Remote Data Access, usually to an RDBMS via SQL.

RDBMS

Relational Database Management System.

Router

A special-purpose computer or software package that handles the connection of two or more networks. Routers check the destination address of the packets and decide the route to send them.

RPC

Remote Procedure Call—a form of application-to-application communication that hides the intricacies of the network by using an ordinary procedure call mechanism. It is a tightly coupled synchronous process.

S

Scalability

The ability of an information system to provide high performance as greater demands are placed upon it, through the addition of extra computing power,

SCM

See Supply Chain Management.

Server

A computer or software package that provides a specific capabilities to client software running on other computers.

SNA

System Network Architecture—a network architecture from IBM.

Sockets

A portable standard for network application providers on TCP/IP networks.

SQL

Structured Query Language.

Stored Procedure

A program that creates a named collection of SQL or other procedural statements and logic that is compiled, verified and stored in a server database.

STP

Straight Through Processing occurs when a transaction, once entered into a system, passes through its entire life cycle without any manual intervention. STP is an example of a Zero Latency Process, but one specific to the finance industry which has many proprietary networks and messaging formats.

Supply Chain Management

Supply Chain Management (SCM) is that set of skills and disciplines, including those of IT, which shepherd a product from its original design to its ultimate delivery to the buyer.

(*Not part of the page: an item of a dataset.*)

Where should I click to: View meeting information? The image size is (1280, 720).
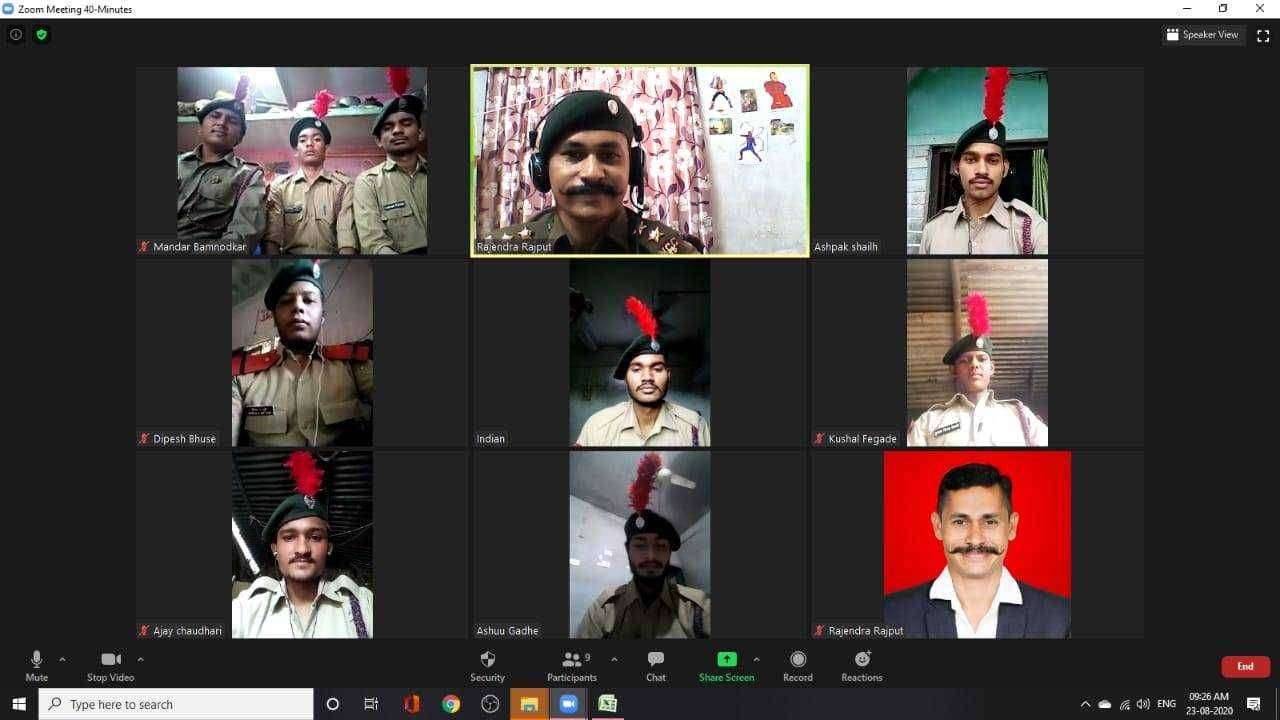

Synchronous Communications

A form of communication that requires applications to run concurrently. A process issues a call and until it receives a response.

Systems Middleware

Software that provides value-add services as well as inter-program communications. An example is transaction processing monitors which are required to control local resources and also cooperate with other resource managers to access non-local resources.

T

TCP/IP

Transmission Control Protocol/Internet Protocol—the network protocol for the Internet that runs on virtually every operating system. IP is the network layer and TCP is the transport layer.

Trigger

A stored procedure that is automatically invoked on the basis of data-related events.

Two-Phase Commit

A mechanism to synchronize updates on different machines or platforms so that they all fail or all succeed together. The decision to commit is centralized, but each participant has the right to veto. This is a key process in real time transaction-based environments.

V

VPN

Virtual Private Network. A solution by which an enterprise may link to its customers and business partners via secure Internet connections. The company thus has a network which is "just like" a private network, but isn't. (That is, it is "virtual.") This gives the company the advantages of a private network at the much lower cost of a public one.

W

Workflow

Software used to automatically route events or work-items from one user or program to another. Workflow is synonymous with process flow, although traditionally has been used in the context of person-to-person information flows.

X

XML

Like HTML, eXtensible Markup Language is a subset of Standard Generalized Markup Language, a standard for defining descriptions of structure and content in documents. However, where HTML is concerned with the presentation of information on a web page (without context or dynamic behavior), XML provides context and gives meaning to data.

X/Open

An independent open systems organization. Its strategy is to combine various standards into a comprehensive integrated systems environment called Common Applications Environment, which contains an evolving portfolio of practical APIs.

Z

Zero Latency

No delay between an event and its response.

Zero Latency Enterprise

An enterprise in which all parts of the organization can respond to events as they occur elsewhere in the organization, using an integrated IT infrastructure that can immediately exchange information across technical and organizational boundaries.

Zero Latency Process

An automated process with no time delays (i.e. no manual re-entry of data) at the interfaces of different information systems. STP is an example.